Task to carry out: Each record that follows is to be output in full, precisely as written.

Data supplied:

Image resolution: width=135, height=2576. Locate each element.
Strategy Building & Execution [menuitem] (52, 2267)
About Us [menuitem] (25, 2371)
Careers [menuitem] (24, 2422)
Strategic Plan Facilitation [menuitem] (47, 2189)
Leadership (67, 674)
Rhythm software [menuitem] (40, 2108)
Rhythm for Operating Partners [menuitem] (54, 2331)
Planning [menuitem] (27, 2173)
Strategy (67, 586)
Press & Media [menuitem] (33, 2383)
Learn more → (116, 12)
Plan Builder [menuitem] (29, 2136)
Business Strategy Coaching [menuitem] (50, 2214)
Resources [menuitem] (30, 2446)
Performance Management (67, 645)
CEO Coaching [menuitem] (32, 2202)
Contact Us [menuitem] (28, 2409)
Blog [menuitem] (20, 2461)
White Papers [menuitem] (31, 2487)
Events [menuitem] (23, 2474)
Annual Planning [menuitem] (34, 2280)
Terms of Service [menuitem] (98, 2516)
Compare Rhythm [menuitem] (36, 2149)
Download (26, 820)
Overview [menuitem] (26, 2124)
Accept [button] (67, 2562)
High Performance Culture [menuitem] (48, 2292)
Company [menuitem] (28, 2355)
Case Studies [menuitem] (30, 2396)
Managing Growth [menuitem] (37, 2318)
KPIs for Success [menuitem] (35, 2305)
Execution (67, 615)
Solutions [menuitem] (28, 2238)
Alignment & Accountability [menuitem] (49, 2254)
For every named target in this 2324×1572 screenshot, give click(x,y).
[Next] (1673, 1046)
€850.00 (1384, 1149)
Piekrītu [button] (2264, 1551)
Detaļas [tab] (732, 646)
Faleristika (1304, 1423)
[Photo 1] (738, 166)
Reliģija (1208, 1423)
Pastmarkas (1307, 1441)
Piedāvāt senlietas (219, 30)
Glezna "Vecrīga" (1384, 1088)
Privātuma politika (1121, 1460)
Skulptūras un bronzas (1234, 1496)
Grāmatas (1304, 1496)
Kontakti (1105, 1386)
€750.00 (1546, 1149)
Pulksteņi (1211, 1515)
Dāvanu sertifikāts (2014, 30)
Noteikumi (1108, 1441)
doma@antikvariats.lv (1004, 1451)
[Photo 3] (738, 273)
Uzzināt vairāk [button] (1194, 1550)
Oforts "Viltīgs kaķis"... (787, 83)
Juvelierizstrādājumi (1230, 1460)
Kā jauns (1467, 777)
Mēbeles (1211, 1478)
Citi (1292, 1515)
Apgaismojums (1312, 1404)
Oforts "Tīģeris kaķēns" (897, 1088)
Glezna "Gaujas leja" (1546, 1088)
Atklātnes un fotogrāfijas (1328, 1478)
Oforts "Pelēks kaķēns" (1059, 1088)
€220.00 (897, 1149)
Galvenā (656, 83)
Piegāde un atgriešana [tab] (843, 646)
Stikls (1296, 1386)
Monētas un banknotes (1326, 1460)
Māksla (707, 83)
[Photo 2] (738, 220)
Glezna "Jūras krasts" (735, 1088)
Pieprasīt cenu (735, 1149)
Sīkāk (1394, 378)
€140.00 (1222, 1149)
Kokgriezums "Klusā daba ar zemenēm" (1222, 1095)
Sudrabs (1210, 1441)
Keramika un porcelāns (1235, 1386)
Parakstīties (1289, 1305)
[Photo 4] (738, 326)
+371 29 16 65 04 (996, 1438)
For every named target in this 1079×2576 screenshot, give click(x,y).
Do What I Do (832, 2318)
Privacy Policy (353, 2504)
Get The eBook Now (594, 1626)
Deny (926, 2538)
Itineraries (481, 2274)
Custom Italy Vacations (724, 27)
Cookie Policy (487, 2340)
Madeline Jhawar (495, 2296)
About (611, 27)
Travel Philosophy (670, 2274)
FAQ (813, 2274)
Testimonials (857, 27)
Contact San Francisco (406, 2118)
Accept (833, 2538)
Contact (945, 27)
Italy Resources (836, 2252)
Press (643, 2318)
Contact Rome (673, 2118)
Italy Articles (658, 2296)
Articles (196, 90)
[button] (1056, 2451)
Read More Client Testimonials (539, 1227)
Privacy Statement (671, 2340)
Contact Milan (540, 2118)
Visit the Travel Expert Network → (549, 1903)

Answer box:
Image resolution: width=135, height=2576. Locate each element.
Strategy Building & Execution [menuitem] (52, 2267)
About Us [menuitem] (25, 2371)
Careers [menuitem] (24, 2422)
Strategic Plan Facilitation [menuitem] (47, 2189)
Leadership (67, 674)
Rhythm software [menuitem] (40, 2108)
Rhythm for Operating Partners [menuitem] (54, 2331)
Planning [menuitem] (27, 2173)
Strategy (67, 586)
Press & Media [menuitem] (33, 2383)
Learn more → (116, 12)
Plan Builder [menuitem] (29, 2136)
Business Strategy Coaching [menuitem] (50, 2214)
Resources [menuitem] (30, 2446)
Performance Management (67, 645)
CEO Coaching [menuitem] (32, 2202)
Contact Us [menuitem] (28, 2409)
Blog [menuitem] (20, 2461)
White Papers [menuitem] (31, 2487)
Events [menuitem] (23, 2474)
Annual Planning [menuitem] (34, 2280)
Terms of Service [menuitem] (98, 2516)
Compare Rhythm [menuitem] (36, 2149)
Download (26, 820)
Overview [menuitem] (26, 2124)
Accept [button] (67, 2562)
High Performance Culture [menuitem] (48, 2292)
Company [menuitem] (28, 2355)
Case Studies [menuitem] (30, 2396)
Managing Growth [menuitem] (37, 2318)
KPIs for Success [menuitem] (35, 2305)
Execution (67, 615)
Solutions [menuitem] (28, 2238)
Alignment & Accountability [menuitem] (49, 2254)
For every named target in this 2324×1572 screenshot, give click(x,y).
[Next] (1673, 1046)
€850.00 (1384, 1149)
Piekrītu [button] (2264, 1551)
Detaļas [tab] (732, 646)
Faleristika (1304, 1423)
[Photo 1] (738, 166)
Reliģija (1208, 1423)
Pastmarkas (1307, 1441)
Piedāvāt senlietas (219, 30)
Glezna "Vecrīga" (1384, 1088)
Privātuma politika (1121, 1460)
Skulptūras un bronzas (1234, 1496)
Grāmatas (1304, 1496)
Kontakti (1105, 1386)
€750.00 (1546, 1149)
Pulksteņi (1211, 1515)
Dāvanu sertifikāts (2014, 30)
Noteikumi (1108, 1441)
doma@antikvariats.lv (1004, 1451)
[Photo 3] (738, 273)
Uzzināt vairāk [button] (1194, 1550)
Oforts "Viltīgs kaķis"... (787, 83)
Juvelierizstrādājumi (1230, 1460)
Kā jauns (1467, 777)
Mēbeles (1211, 1478)
Citi (1292, 1515)
Apgaismojums (1312, 1404)
Oforts "Tīģeris kaķēns" (897, 1088)
Glezna "Gaujas leja" (1546, 1088)
Atklātnes un fotogrāfijas (1328, 1478)
Oforts "Pelēks kaķēns" (1059, 1088)
€220.00 (897, 1149)
Galvenā (656, 83)
Piegāde un atgriešana [tab] (843, 646)
Stikls (1296, 1386)
Monētas un banknotes (1326, 1460)
Māksla (707, 83)
[Photo 2] (738, 220)
Glezna "Jūras krasts" (735, 1088)
Pieprasīt cenu (735, 1149)
Sīkāk (1394, 378)
€140.00 (1222, 1149)
Kokgriezums "Klusā daba ar zemenēm" (1222, 1095)
Sudrabs (1210, 1441)
Keramika un porcelāns (1235, 1386)
Parakstīties (1289, 1305)
[Photo 4] (738, 326)
+371 29 16 65 04 (996, 1438)
For every named target in this 1079×2576 screenshot, give click(x,y).
Do What I Do (832, 2318)
Privacy Policy (353, 2504)
Get The eBook Now (594, 1626)
Deny (926, 2538)
Itineraries (481, 2274)
Custom Italy Vacations (724, 27)
Cookie Policy (487, 2340)
Madeline Jhawar (495, 2296)
About (611, 27)
Travel Philosophy (670, 2274)
FAQ (813, 2274)
Testimonials (857, 27)
Contact San Francisco (406, 2118)
Accept (833, 2538)
Contact (945, 27)
Italy Resources (836, 2252)
Press (643, 2318)
Contact Rome (673, 2118)
Italy Articles (658, 2296)
Articles (196, 90)
[button] (1056, 2451)
Read More Client Testimonials (539, 1227)
Privacy Statement (671, 2340)
Contact Milan (540, 2118)
Visit the Travel Expert Network → (549, 1903)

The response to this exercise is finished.